企業型確定拠出年金の最大の特徴は、一度拠出を始めると60歳まで出せない、ということ。

 一見、使い勝手が悪そうな制度に思えるかもしれません。それにもかかわらず、なぜ私がこんなに一生懸命、お勧めしているかというと、そのデメリットを打ち消して余りあるお得なメリットが付与されている制度だからです。

 ちなみに、60歳まで出せない、というのはつまり、60歳以降のお金を貯めていくための制度です。すなわち、老後の資産形成のための制度。私はよく「一度入れたら60歳まで取り出せない、割れない貯金箱ですよ」とお伝えしています。

 そして、誤解を恐れずに言えば、老後の資産形成のための制度や金融商品の中で、これ以上にお得なものはありません。

 企業型確定拠出年金のおおもとのアメリカでは、企業型確定拠出年金を多くの国民が活用し、資産形成をしているのです。アメリカの企業型確定拠出年金は「401k」と呼ばれていますが、アメリカ版ヤフーファイナンスの記事によると、このコロナ禍にもかかわらず、「401kミリオネア(資産を1億円以上保有している人)」といわれる人たちが増加しているといいます。

企業型確定拠出年金は、いったいどのぐらいお得?

 みなさんの給料明細を見ていただくと、給料の額面から、だいぶ減ったものが手取り額になっていませんか。

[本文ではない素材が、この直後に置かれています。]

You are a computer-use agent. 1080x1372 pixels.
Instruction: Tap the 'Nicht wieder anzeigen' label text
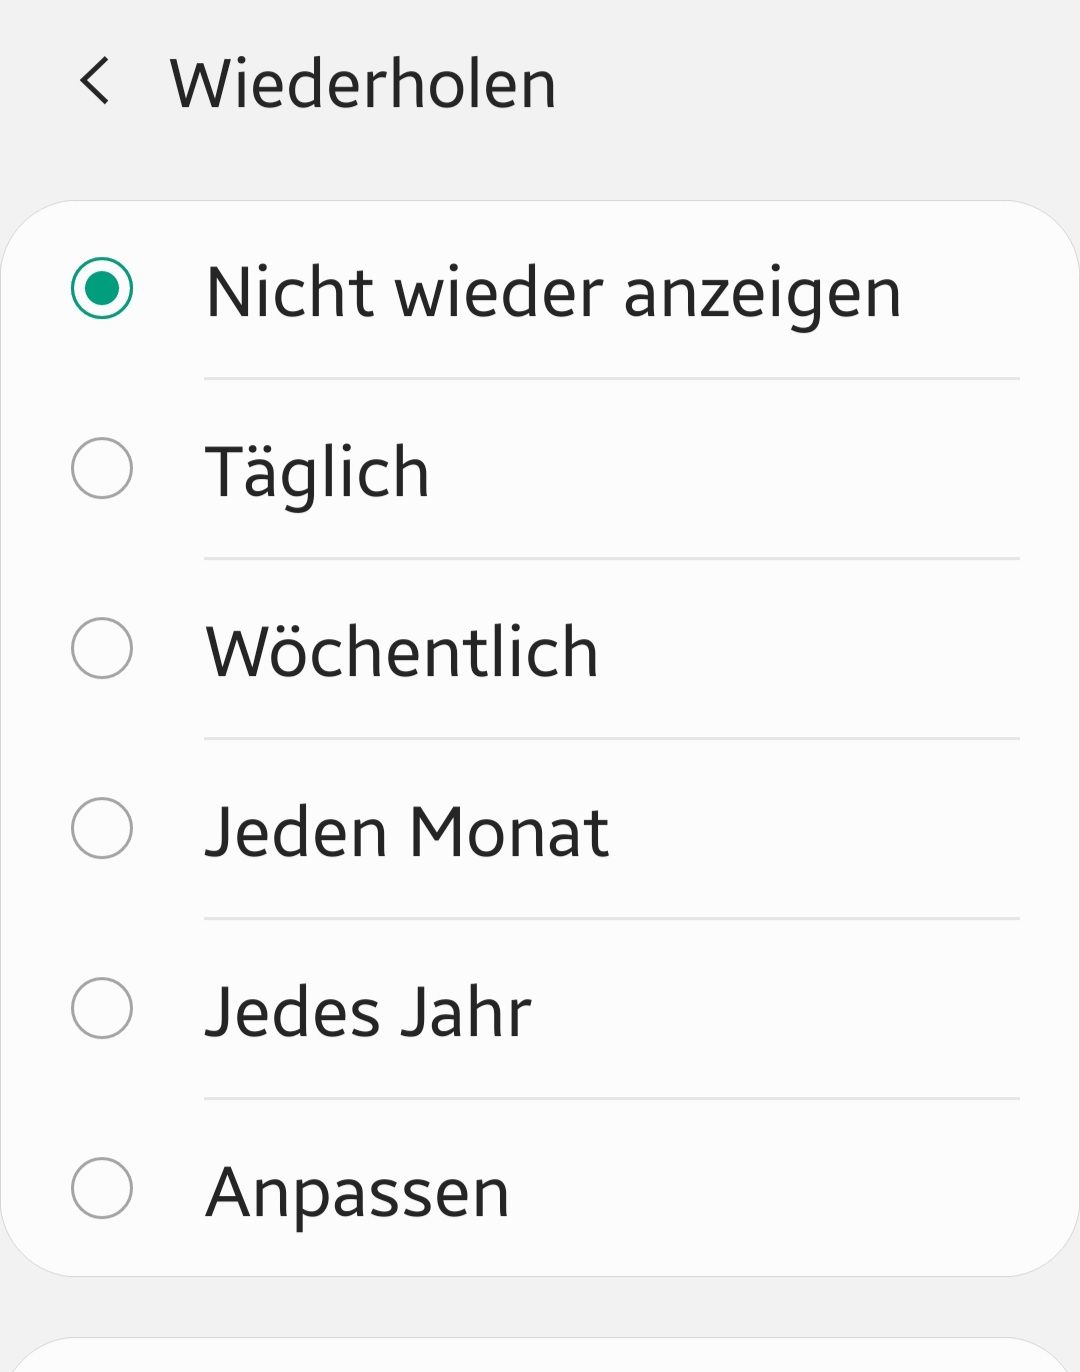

 これは、給料の額面から、所得税、住民税、社会保険料などが引かれているからです。

 企業型確定拠出年金は、この給料の額面から天引きされる税金や社会保険料を抑える効果があります。さらに、その掛金を運用していくことができるのですが、運用して増えた利益に関しては非課税です。今流行りのNISAのような機能も兼ね備えているのです。

 税金や社会保険料は、年々増加傾向にあります。特にコロナによって、今後増加していく可能性が高いでしょう。そんな時代において、税金や社会保険料がお得になって、老後に向けて資産形成がしていける、とてもありがたい制度なのです。

 では、実際、どれくらいメリットが出るのか?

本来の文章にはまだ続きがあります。